3.“How should my business accept payments?”

Why is this important? The number of digital payments options is growing fast and every merchant’s needs are different. Being on hand to provide honest and knowledgeable recommendations with case examples is a perfect way to let a merchant customer know they are in safe hands.

Processors build their own relationships, for the customer’s benefit

The more touchpoints, the more a processor can learn about its customer’s individual business needs. Better relationships also mean better communication between a vendor and its merchant customers, so when problems do arise, they can be resolved quickly and efficiently to minimise business disruption.

The most supportive payments processors have strong business connections of their own, acting as a central hub for issuers, acquirers and schemes. Such relationships bring real benefits for a processor’s customers, including reduced merchant service charges, an extended acquirer pool to choose from and access to a wider range of services.

Customer benefits can be further supplemented by a processor that offers an acquirer agnostic platform, which eliminates acquirer and issuer lock-in for merchants who rely on flexibility, or for new customers that already have an acquirer and don’t want to change when they switch vendor.

Partnerships with national and global acquiring banks and issuers still bring the best aspects of traditional business approaches to our new, transparent digital world. By offering the long term strategic and operational benefits of digital payments to merchants and buyers, payments vendors are encouraging more uptake of new practices, streamlining supply chain transactions to the benefit of all involved.
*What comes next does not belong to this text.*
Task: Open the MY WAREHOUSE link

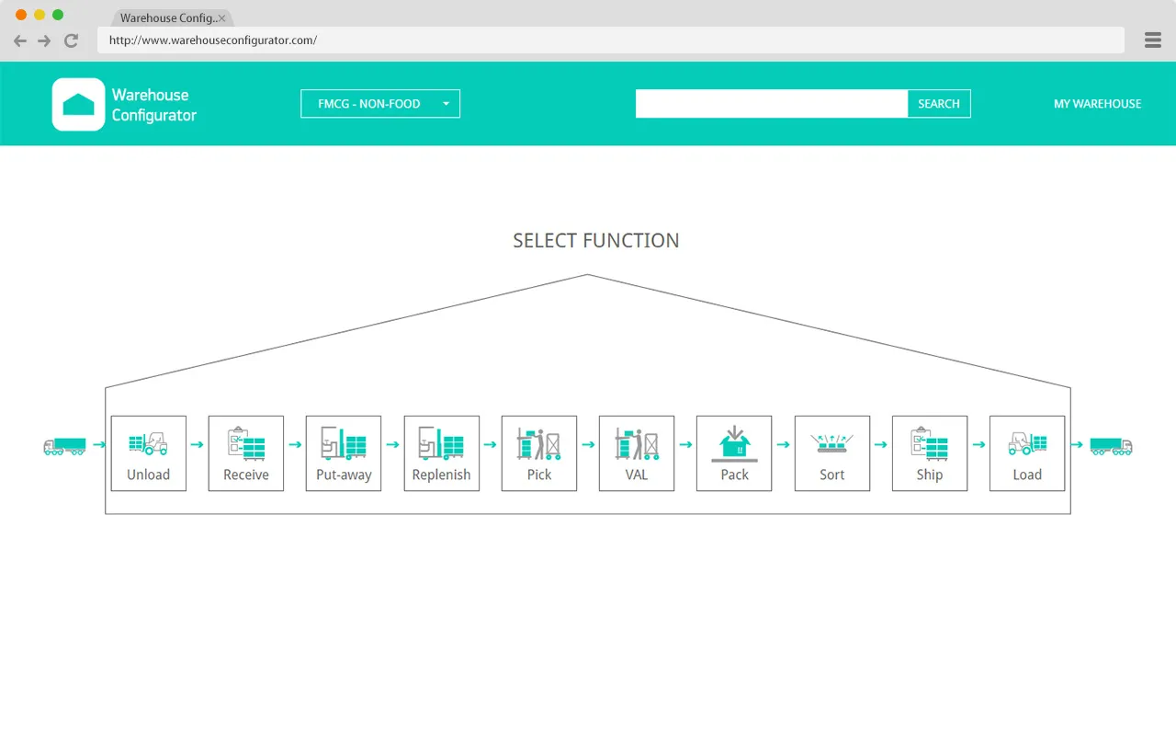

All the advantages achieved through better relationships are about letting customers do what they do best – providing a great service or product to their own buyers – safe in the knowledge that they have a strong, supportive payments provider on hand, with a genuine care for their team and business performance. This is the basic grounding on which successful partnerships are formed and the additional benefits of truly forward-thinking payment solutions can then be brought in at scale.